__ACTIVITY__:
All of the entries are to be returned word for word.

__EXTRACTED RECORDS__:

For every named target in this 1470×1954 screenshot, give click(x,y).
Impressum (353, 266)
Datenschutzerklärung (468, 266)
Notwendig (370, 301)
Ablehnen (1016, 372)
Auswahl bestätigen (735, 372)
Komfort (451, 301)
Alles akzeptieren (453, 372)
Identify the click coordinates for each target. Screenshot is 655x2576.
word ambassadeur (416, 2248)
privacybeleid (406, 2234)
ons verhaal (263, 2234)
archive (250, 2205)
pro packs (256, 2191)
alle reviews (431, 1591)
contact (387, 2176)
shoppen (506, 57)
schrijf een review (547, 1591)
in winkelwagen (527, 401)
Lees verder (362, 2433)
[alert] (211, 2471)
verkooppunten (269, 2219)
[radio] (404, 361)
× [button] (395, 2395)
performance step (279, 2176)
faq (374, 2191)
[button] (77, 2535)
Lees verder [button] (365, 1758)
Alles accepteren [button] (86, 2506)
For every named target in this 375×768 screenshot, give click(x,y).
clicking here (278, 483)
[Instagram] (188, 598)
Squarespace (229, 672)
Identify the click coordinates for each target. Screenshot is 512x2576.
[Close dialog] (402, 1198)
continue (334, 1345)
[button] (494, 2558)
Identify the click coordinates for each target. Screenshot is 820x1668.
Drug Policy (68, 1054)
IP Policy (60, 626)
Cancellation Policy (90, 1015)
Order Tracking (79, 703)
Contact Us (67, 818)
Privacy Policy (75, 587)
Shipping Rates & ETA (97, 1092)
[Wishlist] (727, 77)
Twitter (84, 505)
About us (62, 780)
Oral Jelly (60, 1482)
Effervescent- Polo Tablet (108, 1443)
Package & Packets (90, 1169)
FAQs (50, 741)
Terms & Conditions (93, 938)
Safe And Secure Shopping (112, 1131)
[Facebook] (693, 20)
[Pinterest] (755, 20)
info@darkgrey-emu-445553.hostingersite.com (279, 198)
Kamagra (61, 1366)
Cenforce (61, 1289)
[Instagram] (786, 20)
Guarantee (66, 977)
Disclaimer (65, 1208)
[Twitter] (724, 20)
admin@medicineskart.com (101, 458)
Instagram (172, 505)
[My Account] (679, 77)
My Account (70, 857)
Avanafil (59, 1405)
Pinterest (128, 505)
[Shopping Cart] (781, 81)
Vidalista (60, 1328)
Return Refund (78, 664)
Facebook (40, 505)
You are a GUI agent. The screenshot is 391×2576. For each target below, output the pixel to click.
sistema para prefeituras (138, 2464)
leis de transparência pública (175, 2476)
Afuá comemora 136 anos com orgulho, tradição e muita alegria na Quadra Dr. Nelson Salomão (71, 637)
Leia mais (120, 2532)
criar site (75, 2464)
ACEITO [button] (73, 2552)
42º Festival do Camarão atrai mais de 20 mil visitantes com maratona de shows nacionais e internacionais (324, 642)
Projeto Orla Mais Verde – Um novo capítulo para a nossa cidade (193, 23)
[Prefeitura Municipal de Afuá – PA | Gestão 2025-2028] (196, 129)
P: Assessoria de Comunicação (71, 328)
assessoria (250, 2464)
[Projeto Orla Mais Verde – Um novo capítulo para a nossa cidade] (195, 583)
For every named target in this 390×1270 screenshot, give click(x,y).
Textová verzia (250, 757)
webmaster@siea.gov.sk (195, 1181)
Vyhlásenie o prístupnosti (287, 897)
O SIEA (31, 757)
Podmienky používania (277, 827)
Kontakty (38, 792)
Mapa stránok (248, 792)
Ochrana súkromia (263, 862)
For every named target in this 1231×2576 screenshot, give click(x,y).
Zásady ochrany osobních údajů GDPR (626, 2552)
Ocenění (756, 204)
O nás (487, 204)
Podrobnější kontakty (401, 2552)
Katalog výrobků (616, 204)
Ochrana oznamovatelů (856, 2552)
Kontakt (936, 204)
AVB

__RESPONSE TO THIS EXERCISE__:
For every named target in this 1470×1954 screenshot, give click(x,y).
Impressum (353, 266)
Datenschutzerklärung (468, 266)
Notwendig (370, 301)
Ablehnen (1016, 372)
Auswahl bestätigen (735, 372)
Komfort (451, 301)
Alles akzeptieren (453, 372)
Identify the click coordinates for each target. Screenshot is 655x2576.
word ambassadeur (416, 2248)
privacybeleid (406, 2234)
ons verhaal (263, 2234)
archive (250, 2205)
pro packs (256, 2191)
alle reviews (431, 1591)
contact (387, 2176)
shoppen (506, 57)
schrijf een review (547, 1591)
in winkelwagen (527, 401)
Lees verder (362, 2433)
[alert] (211, 2471)
verkooppunten (269, 2219)
[radio] (404, 361)
× [button] (395, 2395)
performance step (279, 2176)
faq (374, 2191)
[button] (77, 2535)
Lees verder [button] (365, 1758)
Alles accepteren [button] (86, 2506)
For every named target in this 375×768 screenshot, give click(x,y).
clicking here (278, 483)
[Instagram] (188, 598)
Squarespace (229, 672)
Identify the click coordinates for each target. Screenshot is 512x2576.
[Close dialog] (402, 1198)
continue (334, 1345)
[button] (494, 2558)
Identify the click coordinates for each target. Screenshot is 820x1668.
Drug Policy (68, 1054)
IP Policy (60, 626)
Cancellation Policy (90, 1015)
Order Tracking (79, 703)
Contact Us (67, 818)
Privacy Policy (75, 587)
Shipping Rates & ETA (97, 1092)
[Wishlist] (727, 77)
Twitter (84, 505)
About us (62, 780)
Oral Jelly (60, 1482)
Effervescent- Polo Tablet (108, 1443)
Package & Packets (90, 1169)
FAQs (50, 741)
Terms & Conditions (93, 938)
Safe And Secure Shopping (112, 1131)
[Facebook] (693, 20)
[Pinterest] (755, 20)
info@darkgrey-emu-445553.hostingersite.com (279, 198)
Kamagra (61, 1366)
Cenforce (61, 1289)
[Instagram] (786, 20)
Guarantee (66, 977)
Disclaimer (65, 1208)
[Twitter] (724, 20)
admin@medicineskart.com (101, 458)
Instagram (172, 505)
[My Account] (679, 77)
My Account (70, 857)
Avanafil (59, 1405)
Pinterest (128, 505)
[Shopping Cart] (781, 81)
Vidalista (60, 1328)
Return Refund (78, 664)
Facebook (40, 505)
You are a GUI agent. The screenshot is 391×2576. For each target below, output the pixel to click.
sistema para prefeituras (138, 2464)
leis de transparência pública (175, 2476)
Afuá comemora 136 anos com orgulho, tradição e muita alegria na Quadra Dr. Nelson Salomão (71, 637)
Leia mais (120, 2532)
criar site (75, 2464)
ACEITO [button] (73, 2552)
42º Festival do Camarão atrai mais de 20 mil visitantes com maratona de shows nacionais e internacionais (324, 642)
Projeto Orla Mais Verde – Um novo capítulo para a nossa cidade (193, 23)
[Prefeitura Municipal de Afuá – PA | Gestão 2025-2028] (196, 129)
P: Assessoria de Comunicação (71, 328)
assessoria (250, 2464)
[Projeto Orla Mais Verde – Um novo capítulo para a nossa cidade] (195, 583)
For every named target in this 390×1270 screenshot, give click(x,y).
Textová verzia (250, 757)
webmaster@siea.gov.sk (195, 1181)
Vyhlásenie o prístupnosti (287, 897)
O SIEA (31, 757)
Podmienky používania (277, 827)
Kontakty (38, 792)
Mapa stránok (248, 792)
Ochrana súkromia (263, 862)
For every named target in this 1231×2576 screenshot, give click(x,y).
Zásady ochrany osobních údajů GDPR (626, 2552)
Ocenění (756, 204)
O nás (487, 204)
Podrobnější kontakty (401, 2552)
Katalog výrobků (616, 204)
Ochrana oznamovatelů (856, 2552)
Kontakt (936, 204)
AVB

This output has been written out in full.